En revanche, les sénateurs UMP se félicitent « d'avoir sauvé les départements » alors que l'objectif initial de Manuel Valls était de les supprimer à l'horizon 2020. De fait, finalement, les départements, outre leurs compétences sociales comme le versement du RSA, vont garder la gestion des collèges et de la voirie alors que le gouvernement voulait la transférer à la région. Une majorité de députés et de sénateurs ont refusé un tel transfert. Ce qui fait dire à Bruno Retailleau : « le gouvernement a été battu sur les routes à l'Assemblée nationale ». En revanche, pour les transports scolaires, à la différence des sénateurs, les députés ont voté le transfert de leur gestion aux régions.... Mais comme celles-ci pourront la déléguer.

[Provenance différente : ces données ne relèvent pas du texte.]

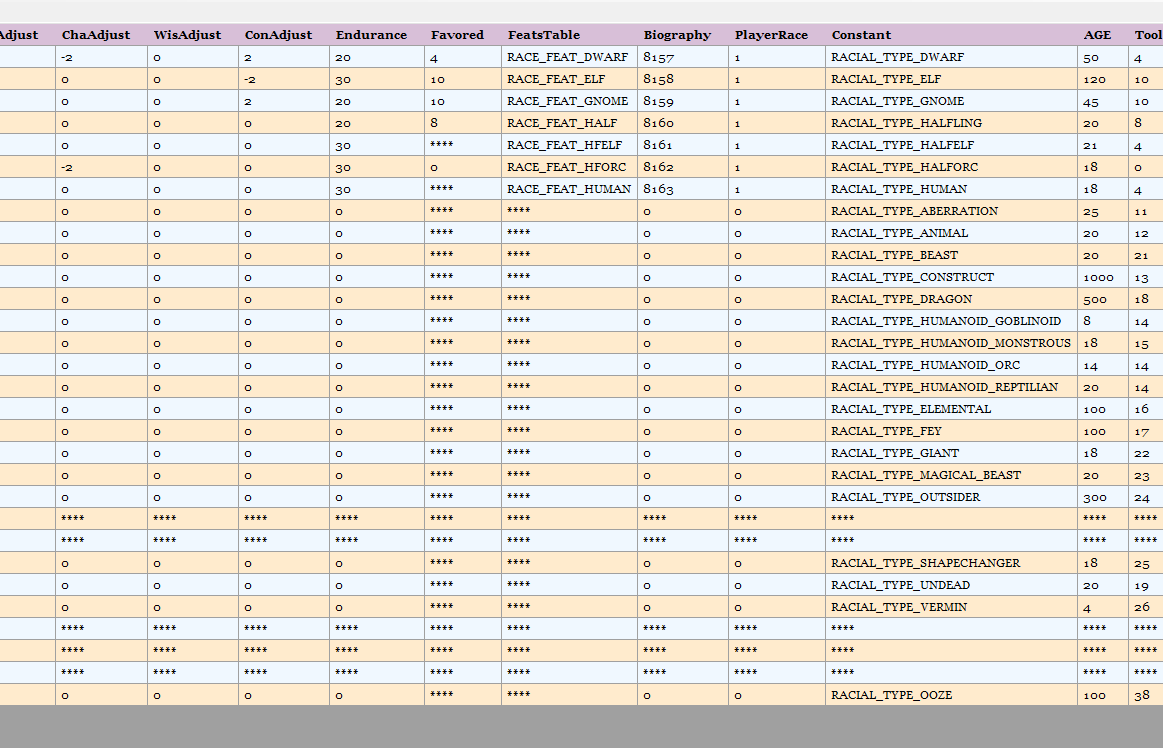The image size is (1163, 748).
Task: Click the WisAdjust column header
Action: click(187, 35)
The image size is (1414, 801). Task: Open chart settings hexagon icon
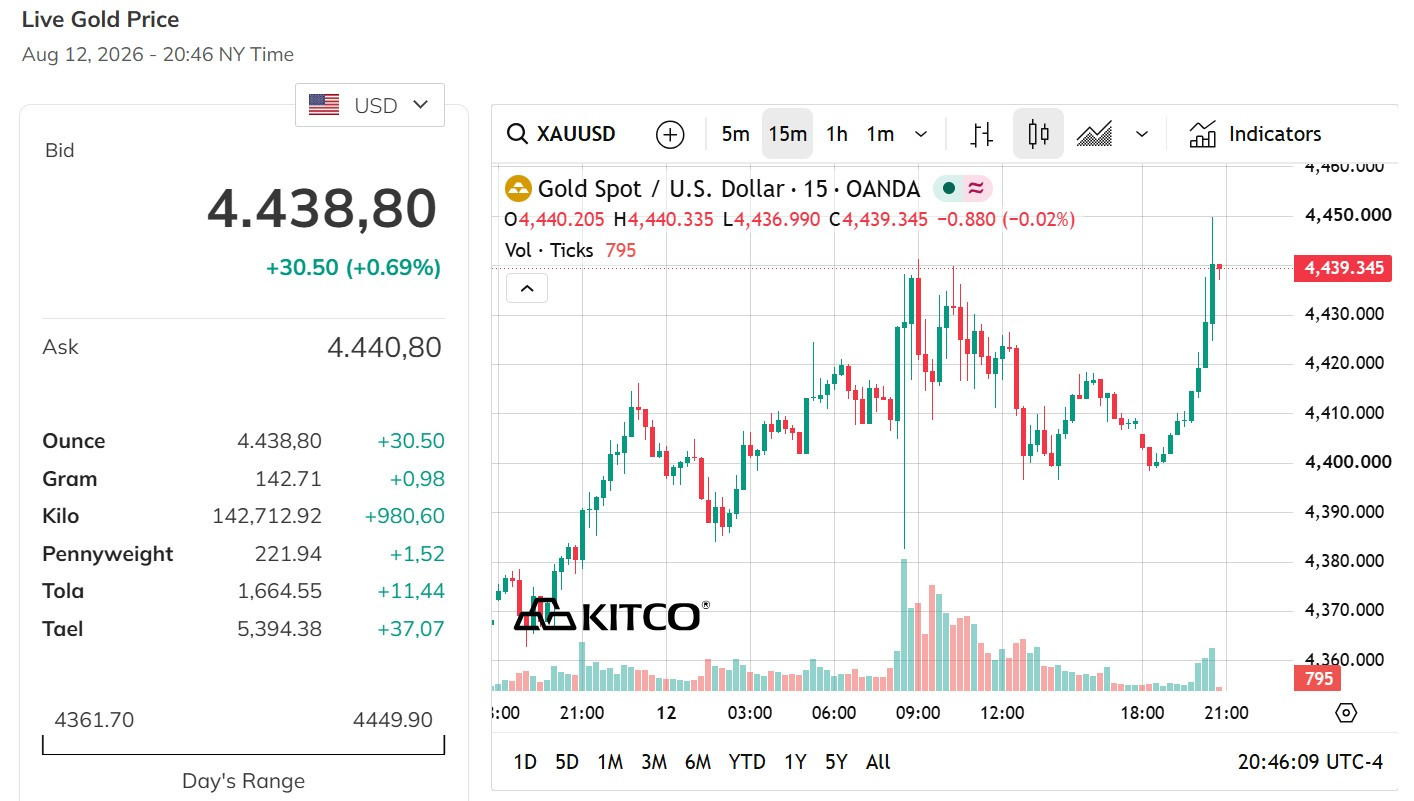[x=1346, y=713]
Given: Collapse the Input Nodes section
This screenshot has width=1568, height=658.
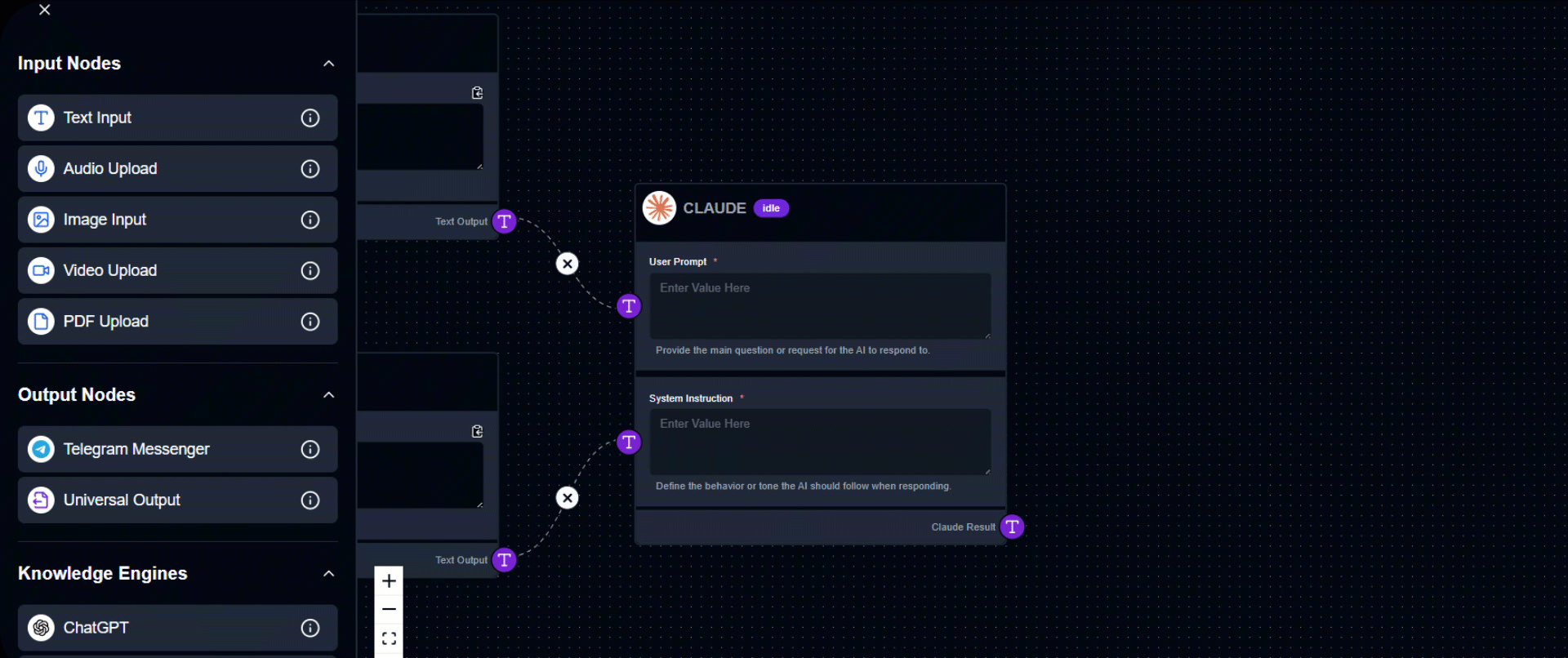Looking at the screenshot, I should (328, 64).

En revanche, les sénateurs UMP ne comprennent pas pourquoi le gouvernement a refusé de décentraliser la politique de l'emploi en en confiant le pilotage aux régions. « Le ministère du Travail était vent debout devant cette idée, il avait peur de gros troubles à Pôle Emploi », avance Jean-Jacques Hyest. Pour les sénateurs UMP, il y avait en effet un vraie logique à confier la politique de l'emploi aux régions dès lors que celles-ci étaient compétentes en matière de développement économique, d'orientation, de formation professionnelle et d'apprentissage.

Les sénateurs UMP trouvent aussi « ridicule » que l'Assemblée nationale ait voté le relèvement de la taille minimales des intercommunalités de 5.000 à 20.0000 habitants "mais avec tellement de dérogations pour les zones montagnardes, les zones à faible densité démographique, etc. que c'est illisible. Nous revoterons par amendement en deuxième lecture le maintien à 5.000 habitants".

L'épineux problème de la fiscalité locale


Reste le problème de la fiscalité. Dans son projet initial, le gouvernement souhaitait transférer aux régions environ 14 milliards d'euros de dépenses jusqu'ici assumées par les départements - sur un total d'environ 60 milliards d'euros. Avec les moindres transferts finalement prévus, cette somme transférée tombe à 4 milliards d'euros. « En vérité, c'était une façon de mettre la main sur la part de la Cotisation sur la Valeur ajoutée des entreprises (CVAE) perçue par les départements », explique Jean-Jacques Hyest. « Mais que va-t-il se passer maintenant ? On n'en sait rien encore. Or si nous avons sauvé les compétences des départements, il n'en va pas de même du point de vue financier car il sont asphyxiés du fait de la baisse de la dotation générale de fonctionnement, des moindres rentrées de TIPP du fait de la baisse du prix du pétrole et des moindres taxes perçues sur les ventes du foncier bâti du fait de la chute des transactions ».

En tout état de cause, pour le groupe UMP du Sénat, la loi NOTRe souffre d'un péché originel expliqué par Bruno Retailleau : « Le gouvernement aurait dû commencer par s'interroger sur les missions déconcentrées de l'Etat. Faire un bilan et voir ce qui pouvait être confié aux collectivités locales. C'est à partir de là qu'aurait dû être déterminées les compétences des uns et des autres. Mais cela n'a pas été fait ». Le projet de loi NOTRe va revenir en deuxième lecture au Sénat à compter du mois de juin. Les lignes vont donc encore bouger.... Et dire qu'il devait s'agir d'un projet de simplification.